Marcia a Torino
per dire Sì Tav

Con i vaffa non si creano posti di lavoro. Questo il messaggio della manifestazione Sì Tav di Torino. Circa trentamila persone, secondo i dati degli organizzatori, si sono raccolti in Piazza Castello del capoluogo piemontese per chiudere con la stagione dei No. Non hanno colore partitico, non hanno organizzazione, non hanno un leader. Li ha uniti il social network, sette dame della Torino industriosa hanno messo in rete il loro disagio e trovato una valanga di consensi.

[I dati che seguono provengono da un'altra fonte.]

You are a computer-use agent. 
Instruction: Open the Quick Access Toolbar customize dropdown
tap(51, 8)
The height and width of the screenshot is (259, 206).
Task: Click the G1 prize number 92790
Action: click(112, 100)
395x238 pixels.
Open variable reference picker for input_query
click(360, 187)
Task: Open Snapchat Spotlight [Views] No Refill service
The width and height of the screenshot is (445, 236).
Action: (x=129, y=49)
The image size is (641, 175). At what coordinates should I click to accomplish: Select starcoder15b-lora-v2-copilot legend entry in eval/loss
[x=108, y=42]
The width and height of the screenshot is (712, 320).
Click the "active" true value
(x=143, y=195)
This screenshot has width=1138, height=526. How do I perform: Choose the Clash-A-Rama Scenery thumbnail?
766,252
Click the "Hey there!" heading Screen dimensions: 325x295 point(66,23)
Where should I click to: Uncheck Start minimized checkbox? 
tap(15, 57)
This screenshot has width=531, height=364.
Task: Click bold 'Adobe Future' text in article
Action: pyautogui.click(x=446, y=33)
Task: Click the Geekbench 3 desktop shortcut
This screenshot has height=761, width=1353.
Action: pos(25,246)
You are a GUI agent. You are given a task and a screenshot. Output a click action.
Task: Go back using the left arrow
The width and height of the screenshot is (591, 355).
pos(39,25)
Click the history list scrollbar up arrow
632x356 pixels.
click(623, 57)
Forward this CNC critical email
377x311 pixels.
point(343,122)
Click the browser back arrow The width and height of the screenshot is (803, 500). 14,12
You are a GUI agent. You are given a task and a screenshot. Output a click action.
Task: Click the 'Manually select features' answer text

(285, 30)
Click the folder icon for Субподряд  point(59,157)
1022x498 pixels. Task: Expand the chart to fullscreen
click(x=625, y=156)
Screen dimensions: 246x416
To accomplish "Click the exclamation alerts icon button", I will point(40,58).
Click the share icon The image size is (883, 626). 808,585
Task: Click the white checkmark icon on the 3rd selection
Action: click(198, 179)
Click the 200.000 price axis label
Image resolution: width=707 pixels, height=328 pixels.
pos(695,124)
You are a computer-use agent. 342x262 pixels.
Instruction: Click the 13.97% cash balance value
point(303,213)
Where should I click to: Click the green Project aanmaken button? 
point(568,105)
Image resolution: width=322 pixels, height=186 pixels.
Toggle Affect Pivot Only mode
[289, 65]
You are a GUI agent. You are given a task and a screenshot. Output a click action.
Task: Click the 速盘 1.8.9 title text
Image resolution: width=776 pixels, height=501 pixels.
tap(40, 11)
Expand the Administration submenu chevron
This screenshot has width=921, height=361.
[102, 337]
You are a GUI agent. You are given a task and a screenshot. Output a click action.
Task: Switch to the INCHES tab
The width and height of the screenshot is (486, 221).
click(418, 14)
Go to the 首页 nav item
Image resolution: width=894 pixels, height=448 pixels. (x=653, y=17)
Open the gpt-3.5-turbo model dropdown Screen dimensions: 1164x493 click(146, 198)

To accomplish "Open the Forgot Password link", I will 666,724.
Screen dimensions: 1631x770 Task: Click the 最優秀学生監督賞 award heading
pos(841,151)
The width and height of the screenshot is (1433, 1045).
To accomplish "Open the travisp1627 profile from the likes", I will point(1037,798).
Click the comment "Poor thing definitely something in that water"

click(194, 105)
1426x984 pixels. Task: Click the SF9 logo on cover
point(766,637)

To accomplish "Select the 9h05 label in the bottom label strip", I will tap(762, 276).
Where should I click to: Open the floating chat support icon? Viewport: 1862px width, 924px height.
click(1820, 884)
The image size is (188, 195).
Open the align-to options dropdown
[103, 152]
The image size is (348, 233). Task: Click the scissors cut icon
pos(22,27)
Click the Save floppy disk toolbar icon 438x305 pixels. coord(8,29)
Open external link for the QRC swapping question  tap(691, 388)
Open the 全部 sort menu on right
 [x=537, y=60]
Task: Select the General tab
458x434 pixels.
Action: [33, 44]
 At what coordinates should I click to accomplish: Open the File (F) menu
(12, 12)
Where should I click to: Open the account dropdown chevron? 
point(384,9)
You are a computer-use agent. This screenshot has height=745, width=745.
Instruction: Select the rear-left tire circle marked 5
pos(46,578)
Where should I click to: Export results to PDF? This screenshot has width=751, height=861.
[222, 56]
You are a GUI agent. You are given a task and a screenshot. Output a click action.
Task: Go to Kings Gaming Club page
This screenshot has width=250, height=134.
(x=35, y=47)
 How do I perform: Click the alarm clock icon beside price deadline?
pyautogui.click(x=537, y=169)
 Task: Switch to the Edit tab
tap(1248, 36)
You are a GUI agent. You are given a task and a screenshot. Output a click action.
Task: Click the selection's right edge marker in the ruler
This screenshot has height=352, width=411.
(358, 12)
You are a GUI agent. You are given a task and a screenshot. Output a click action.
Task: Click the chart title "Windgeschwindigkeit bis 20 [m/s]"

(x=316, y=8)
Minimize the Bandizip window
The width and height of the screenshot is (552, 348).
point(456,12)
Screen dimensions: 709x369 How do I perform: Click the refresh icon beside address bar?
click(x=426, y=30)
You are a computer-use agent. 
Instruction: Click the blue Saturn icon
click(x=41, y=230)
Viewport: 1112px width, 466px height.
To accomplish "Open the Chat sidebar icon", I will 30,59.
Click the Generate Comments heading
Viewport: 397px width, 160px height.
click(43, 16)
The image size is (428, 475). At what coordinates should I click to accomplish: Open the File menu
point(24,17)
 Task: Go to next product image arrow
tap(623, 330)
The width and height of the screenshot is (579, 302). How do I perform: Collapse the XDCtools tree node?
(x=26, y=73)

Un miracolo che può accadere solo quando il malcontento è così diffuso che basta un semplice grido per far dire a tutti : anch’io, anch’io.

Torino è la capitale dell’Italia industriale, quella della marcia dei 40 mila contro il sindacalismo improduttivo, egualitario e livellante. Allora vinsero i ceti produttivi e tutti coloro che credevano nel ruolo industriale del Paese. Nei cuori di molti torinesi è un ricordo che conta. Dopo la caduta della Fiat molti non si sono rassegnati al declino. Speravano che il nuovo sindaco pentastellato si rendesse vindice dell’ orgoglio ferito. Un segno di ripresa, una visione per il futuro. Ma la risposta è sempre stato un No. No all’olimpiade invernale, no alla Tav. Tutti ricordano ancora i vantaggi portati alla Torino dei primi anni duemila dalle olimpiadi invernali del 2006. Infrastrutture autostradali, metropolitana, notorietà mediatica, turismo, innovazione culturale insomma un rilancio che riqualificò la città del dopo Fiat.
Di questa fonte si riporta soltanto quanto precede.